Production of recombinant human ameloblastin by a fully native purification pathway

0558955 - ÚOCHB 2023 RIV US eng J - Journal Article
Vetýšková, Veronika - Zouharová, Monika - Boušová, Kristýna
Production of recombinant human ameloblastin by a fully native purification pathway.
Protein Expression and Purification. Roč. 198, October (2022), č. článku 106133. ISSN 1046-5928. E-ISSN 1096-0279
R&D Projects: GA MŠMT(CZ) EF16_019/0000729
Institutional support: RVO:61388963
Keywords : ameloblastin * oligomerization * protein native conditions * purification * twin strep-tag
OECD category: Biochemistry and molecular biology
Impact factor: 1.6, year: 2022
Method of publishing: Limited access
https://doi.org/10.1016/j.pep.2022.106133

Ameloblastin (Ambn) is an intrinsically disordered protein (IDP) with a specific function of forming heterogenous homooligomers.

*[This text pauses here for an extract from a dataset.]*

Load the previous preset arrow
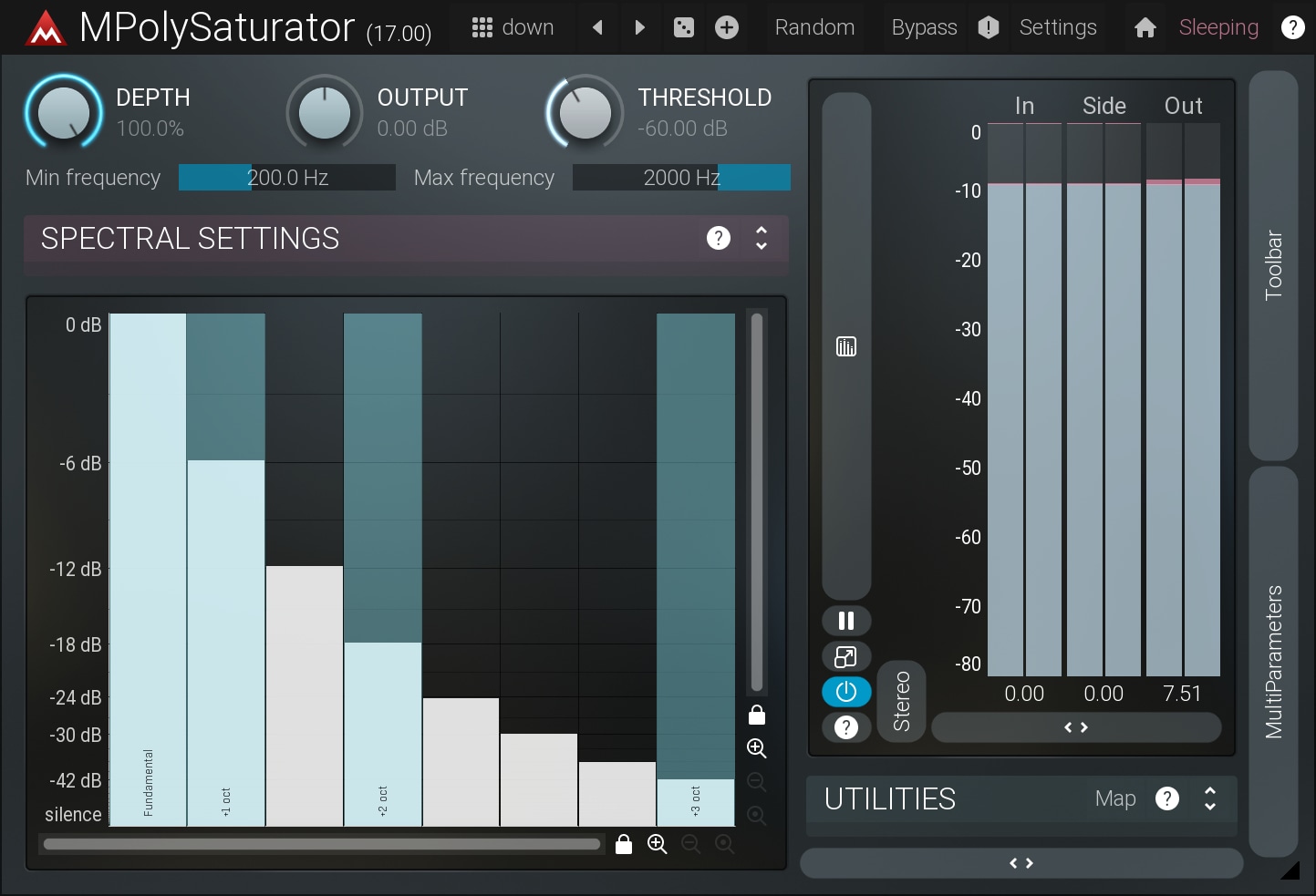1316x896 pixels. click(597, 27)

The oligomeric function is led through a specific sequence encoded by exon 5 of Ambn. Due to the IDP character of Ambn to form oligomers, protein purification is subject to many challenges. Human ameloblastin (AMBN) and its two isoforms, I and II have already been purified as a recombinant protein in a bacterial expression system and functionally characterized in vitro. However, here we present a new purification protocol for the production of native AMBN in its original formation as a homooligomeric heterogeneous IDP. The purification process consists of three chromatographic steps utilizing His-tag and Twin Strep-tag affinity chromatography, along with size exclusion and reverse affinity chromatography. The presented workflow offers the production of AMBN in sufficient yield for in vitro protein characterizations and can be used to produce both AMBN isoforms I and II.
Permanent Link: https://hdl.handle.net/11104/0332436